Now for the analysis we converted the factor column into numeric
library(GGally)
ggcorr(traffic3,method = c("everything","pearson"))+ggtitle("Correlation plot ")
the standard deviation is zero
Above plot shows the corelation of the variables using pearson method.
Spliting the data
set.seed(123)
tr_traffic=TRAIN(traffic3)
Length of logical index must be 1 or 864, not 20
ts_traffic=TEST(traffic3)
Length of logical index must be 1 or 864, not 20
Now training the model using train data (i.e tr_traffic).
model_tr=lm(`Traffic Density`~.,data = traffic3)
summary(model_tr)
essentially perfect fit: summary may be unreliable
Call:
lm(formula = `Traffic Density` ~ ., data = traffic3)
Residuals:
Min 1Q Median 3Q Max
-1.424e-12 -7.330e-15 8.000e-16 9.100e-15 7.075e-13
Coefficients: (1 not defined because of singularities)

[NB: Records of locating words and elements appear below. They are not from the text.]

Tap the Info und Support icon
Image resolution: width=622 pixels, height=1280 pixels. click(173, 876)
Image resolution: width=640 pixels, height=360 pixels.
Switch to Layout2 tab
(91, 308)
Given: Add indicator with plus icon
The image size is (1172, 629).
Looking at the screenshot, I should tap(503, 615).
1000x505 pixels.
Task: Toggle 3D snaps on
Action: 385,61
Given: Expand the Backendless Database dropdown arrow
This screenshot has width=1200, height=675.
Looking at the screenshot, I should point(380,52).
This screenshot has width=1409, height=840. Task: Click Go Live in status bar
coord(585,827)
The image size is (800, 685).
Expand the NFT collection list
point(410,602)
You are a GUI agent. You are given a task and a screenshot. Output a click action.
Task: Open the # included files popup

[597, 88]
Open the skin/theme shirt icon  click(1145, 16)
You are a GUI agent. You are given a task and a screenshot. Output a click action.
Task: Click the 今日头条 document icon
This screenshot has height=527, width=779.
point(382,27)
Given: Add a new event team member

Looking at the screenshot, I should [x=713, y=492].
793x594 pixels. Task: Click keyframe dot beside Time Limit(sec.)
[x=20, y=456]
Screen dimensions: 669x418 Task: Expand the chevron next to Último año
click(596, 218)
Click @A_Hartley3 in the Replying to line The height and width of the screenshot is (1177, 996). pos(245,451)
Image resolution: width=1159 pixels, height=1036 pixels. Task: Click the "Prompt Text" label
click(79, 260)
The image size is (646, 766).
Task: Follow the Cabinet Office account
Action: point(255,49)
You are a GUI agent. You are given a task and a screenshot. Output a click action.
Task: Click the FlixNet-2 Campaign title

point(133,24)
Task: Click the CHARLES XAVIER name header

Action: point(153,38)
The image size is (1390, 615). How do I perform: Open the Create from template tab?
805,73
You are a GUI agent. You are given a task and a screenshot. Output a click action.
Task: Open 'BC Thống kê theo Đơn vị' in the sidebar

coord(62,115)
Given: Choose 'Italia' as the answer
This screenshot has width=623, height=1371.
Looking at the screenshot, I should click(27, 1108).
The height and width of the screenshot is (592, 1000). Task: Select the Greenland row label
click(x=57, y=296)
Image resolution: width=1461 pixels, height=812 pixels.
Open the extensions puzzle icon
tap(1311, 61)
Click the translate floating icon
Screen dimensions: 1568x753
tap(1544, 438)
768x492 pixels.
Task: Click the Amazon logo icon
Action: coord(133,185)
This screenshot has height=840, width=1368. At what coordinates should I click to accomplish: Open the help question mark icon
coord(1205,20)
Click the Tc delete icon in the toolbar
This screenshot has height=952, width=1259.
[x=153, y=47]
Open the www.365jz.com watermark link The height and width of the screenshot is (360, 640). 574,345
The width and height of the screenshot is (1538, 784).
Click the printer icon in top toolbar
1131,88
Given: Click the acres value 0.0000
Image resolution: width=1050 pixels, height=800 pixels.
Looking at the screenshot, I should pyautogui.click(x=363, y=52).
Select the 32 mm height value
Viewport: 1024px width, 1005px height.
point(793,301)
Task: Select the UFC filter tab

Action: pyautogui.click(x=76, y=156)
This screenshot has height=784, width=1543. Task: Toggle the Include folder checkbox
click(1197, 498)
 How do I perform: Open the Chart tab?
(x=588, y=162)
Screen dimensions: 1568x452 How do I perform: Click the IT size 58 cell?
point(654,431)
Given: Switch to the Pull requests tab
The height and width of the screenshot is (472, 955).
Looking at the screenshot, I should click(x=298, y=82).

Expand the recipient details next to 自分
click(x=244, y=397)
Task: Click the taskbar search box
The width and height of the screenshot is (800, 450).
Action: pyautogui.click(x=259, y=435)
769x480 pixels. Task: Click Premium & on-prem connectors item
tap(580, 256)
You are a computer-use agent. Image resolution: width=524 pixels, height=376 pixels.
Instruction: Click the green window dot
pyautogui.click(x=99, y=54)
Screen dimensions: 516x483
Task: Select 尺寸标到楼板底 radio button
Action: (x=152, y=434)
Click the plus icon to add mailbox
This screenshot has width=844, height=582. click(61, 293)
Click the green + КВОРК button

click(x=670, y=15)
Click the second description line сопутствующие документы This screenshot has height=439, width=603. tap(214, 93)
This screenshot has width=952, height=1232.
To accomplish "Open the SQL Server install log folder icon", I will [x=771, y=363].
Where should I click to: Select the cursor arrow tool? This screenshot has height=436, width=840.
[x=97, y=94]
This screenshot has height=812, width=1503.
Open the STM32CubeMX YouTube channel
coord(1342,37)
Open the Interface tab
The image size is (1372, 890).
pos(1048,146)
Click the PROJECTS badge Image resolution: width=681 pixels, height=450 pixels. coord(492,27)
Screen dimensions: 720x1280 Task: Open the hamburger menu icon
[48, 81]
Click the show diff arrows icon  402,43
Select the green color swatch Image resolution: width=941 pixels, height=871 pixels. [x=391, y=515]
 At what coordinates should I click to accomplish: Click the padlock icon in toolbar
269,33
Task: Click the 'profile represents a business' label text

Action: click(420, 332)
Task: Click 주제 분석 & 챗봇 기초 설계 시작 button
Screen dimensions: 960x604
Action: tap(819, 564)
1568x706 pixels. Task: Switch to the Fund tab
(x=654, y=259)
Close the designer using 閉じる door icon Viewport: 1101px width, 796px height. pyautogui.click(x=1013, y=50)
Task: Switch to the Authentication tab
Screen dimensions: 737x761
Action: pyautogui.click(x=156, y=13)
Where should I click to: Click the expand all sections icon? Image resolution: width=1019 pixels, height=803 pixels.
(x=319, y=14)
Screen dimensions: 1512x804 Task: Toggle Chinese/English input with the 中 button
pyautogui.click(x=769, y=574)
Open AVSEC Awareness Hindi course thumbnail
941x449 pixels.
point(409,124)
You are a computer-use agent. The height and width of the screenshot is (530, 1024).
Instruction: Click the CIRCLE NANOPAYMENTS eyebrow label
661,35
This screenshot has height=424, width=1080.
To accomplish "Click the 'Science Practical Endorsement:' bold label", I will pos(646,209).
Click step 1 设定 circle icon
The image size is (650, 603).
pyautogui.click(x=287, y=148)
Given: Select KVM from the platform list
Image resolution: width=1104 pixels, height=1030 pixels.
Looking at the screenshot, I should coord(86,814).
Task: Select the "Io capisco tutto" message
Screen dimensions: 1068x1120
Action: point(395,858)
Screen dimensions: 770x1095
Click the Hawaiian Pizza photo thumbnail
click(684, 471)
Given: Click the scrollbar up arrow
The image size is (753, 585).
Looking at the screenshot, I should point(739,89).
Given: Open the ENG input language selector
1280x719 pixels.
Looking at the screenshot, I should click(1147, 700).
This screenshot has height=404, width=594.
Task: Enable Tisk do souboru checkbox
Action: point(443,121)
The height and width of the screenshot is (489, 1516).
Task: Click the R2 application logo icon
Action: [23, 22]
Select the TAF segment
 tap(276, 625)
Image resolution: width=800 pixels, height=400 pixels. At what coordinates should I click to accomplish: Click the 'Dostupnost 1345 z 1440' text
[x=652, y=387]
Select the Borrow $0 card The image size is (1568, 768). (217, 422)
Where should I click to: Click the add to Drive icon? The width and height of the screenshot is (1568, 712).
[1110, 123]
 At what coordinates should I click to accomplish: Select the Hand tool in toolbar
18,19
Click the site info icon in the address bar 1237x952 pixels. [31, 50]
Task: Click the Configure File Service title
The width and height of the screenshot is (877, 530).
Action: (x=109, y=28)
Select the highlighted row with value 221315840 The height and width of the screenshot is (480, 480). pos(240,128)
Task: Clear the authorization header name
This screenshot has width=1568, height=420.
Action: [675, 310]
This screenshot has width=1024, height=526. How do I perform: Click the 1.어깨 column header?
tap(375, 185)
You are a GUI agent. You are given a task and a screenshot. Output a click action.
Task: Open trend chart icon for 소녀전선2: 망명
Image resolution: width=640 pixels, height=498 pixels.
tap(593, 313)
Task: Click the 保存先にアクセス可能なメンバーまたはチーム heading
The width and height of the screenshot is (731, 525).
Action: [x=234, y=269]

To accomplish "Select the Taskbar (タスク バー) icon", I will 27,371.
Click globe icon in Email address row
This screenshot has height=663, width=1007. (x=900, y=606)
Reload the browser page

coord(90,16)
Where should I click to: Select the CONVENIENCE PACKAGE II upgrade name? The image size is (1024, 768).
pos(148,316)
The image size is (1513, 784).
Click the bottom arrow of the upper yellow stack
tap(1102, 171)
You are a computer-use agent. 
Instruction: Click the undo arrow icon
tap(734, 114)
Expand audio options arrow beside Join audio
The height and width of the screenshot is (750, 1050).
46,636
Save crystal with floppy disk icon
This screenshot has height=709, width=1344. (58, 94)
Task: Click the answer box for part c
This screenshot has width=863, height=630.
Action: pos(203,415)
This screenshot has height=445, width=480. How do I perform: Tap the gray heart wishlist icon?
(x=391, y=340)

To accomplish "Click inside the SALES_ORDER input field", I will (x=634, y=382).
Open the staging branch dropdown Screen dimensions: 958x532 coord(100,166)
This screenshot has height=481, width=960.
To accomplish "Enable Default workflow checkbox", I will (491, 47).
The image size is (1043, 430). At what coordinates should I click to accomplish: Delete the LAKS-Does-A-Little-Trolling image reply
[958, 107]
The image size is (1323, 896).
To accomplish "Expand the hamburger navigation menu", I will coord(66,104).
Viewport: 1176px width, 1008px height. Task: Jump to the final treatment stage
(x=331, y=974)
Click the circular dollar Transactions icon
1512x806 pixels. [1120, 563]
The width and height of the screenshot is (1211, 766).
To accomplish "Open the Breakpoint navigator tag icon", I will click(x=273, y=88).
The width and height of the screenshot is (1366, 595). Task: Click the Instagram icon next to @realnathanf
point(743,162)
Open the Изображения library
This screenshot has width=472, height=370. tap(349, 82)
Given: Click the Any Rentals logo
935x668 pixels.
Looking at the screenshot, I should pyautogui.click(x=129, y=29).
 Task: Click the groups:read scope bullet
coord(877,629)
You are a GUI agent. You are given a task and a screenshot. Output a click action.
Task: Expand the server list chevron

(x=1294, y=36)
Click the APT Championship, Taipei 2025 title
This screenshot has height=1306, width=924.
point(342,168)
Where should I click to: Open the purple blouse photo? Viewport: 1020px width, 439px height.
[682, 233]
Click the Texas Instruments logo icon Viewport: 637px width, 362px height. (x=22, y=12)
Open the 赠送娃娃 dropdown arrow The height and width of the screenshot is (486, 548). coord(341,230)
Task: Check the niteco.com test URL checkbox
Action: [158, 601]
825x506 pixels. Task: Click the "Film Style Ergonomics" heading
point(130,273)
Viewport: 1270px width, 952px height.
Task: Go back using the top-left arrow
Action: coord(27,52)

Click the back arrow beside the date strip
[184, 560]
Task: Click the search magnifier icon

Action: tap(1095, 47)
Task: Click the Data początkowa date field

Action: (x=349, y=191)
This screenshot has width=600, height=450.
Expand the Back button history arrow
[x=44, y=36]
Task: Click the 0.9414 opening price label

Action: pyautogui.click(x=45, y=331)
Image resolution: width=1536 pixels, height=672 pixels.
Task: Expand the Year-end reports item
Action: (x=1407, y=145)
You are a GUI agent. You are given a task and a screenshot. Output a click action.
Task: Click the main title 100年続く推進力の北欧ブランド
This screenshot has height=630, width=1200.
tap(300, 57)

Estimate Std. Error t value Pr(>|t|)
(Intercept) -3.481e-14 1.353e-14 -2.572e+00 0.0103 *
`Two wheelers` 5.000e-01 2.782e-16 1.797e+15 <2e-16 ***
`Autorickshaw (3w)` 1.000e+00 1.150e-15 8.699e+14 <2e-16 ***
`4 Wheel Auto` 1.000e+00 4.541e-15 2.202e+14 <2e-16 ***
Taxi 1.000e+00 1.890e-15 5.291e+14 <2e-16 ***
`Car/Jeep/Van` 1.000e+00 2.890e-16 3.461e+15 <2e-16 ***
`Mini Bus` 1.500e+00 2.290e-15 6.549e+14 <2e-16 ***
`Standard Bus` 3.000e+00 7.419e-16 4.044e+15 <2e-16 ***
`Mini LCV` 1.000e+00 9.177e-16 1.090e+15 <2e-16 ***
LCV 1.500e+00 8.967e-16 1.673e+15 <2e-16 ***
`2-AxleTruck` 3.000e+00 8.798e-16 3.410e+15 <2e-16 ***
`3-AxleTruck` 3.000e+00 6.885e-16 4.357e+15 <2e-16 ***
`MAV (4 Axle and above)` 4.500e+00 5.153e-16 8.732e+15 <2e-16 ***
Tractor 1.500e+00 1.860e-15 8.066e+14 <2e-16 ***
Cycle 5.000e-01 1.325e-14 3.772e+13 <2e-16 ***
`Cycle Rickshaw` 2.000e+00 2.361e-14 8.469e+13 <2e-16 ***
Carts NA NA NA NA
day 7.503e-16 1.105e-15 6.790e-01 0.4975
hour 9.565e-16 4.017e-16 2.381e+00 0.0175 *
minute -2.590e-16 1.882e-15 -1.380e-01 0.8905
---
Signif. codes: 0 ‘***’ 0.001 ‘**’ 0.01 ‘*’ 0.05 ‘.’ 0.1 ‘ ’ 1
Residual standard error: 6.11e-14 on 845 degrees of freedom
Multiple R-squared: 1, Adjusted R-squared: 1
F-statistic: 1.157e+31 on 18 and 845 DF, p-value: < 2.2e-16
Now as we see carts column is showing 0 values only which is taken as NA so we can remove carts from the model.
Making predictions using test data:
prediction_tr=predict(model_tr,ts_traffic)
prediction from a rank-deficient fit may be misleading
head(prediction_tr)
1 2 3 4 5 6
145.0 145.5 113.5 46.0 118.5 100.5
Checking the validity of the data:
RMSE(ts_traffic$`Traffic Density`,prediction_tr)
[1] "rmse of predicted and orignal data is = 5.5429767098568e-14"
As the value of rmse is very low thus it signifies that the validity of model is very good.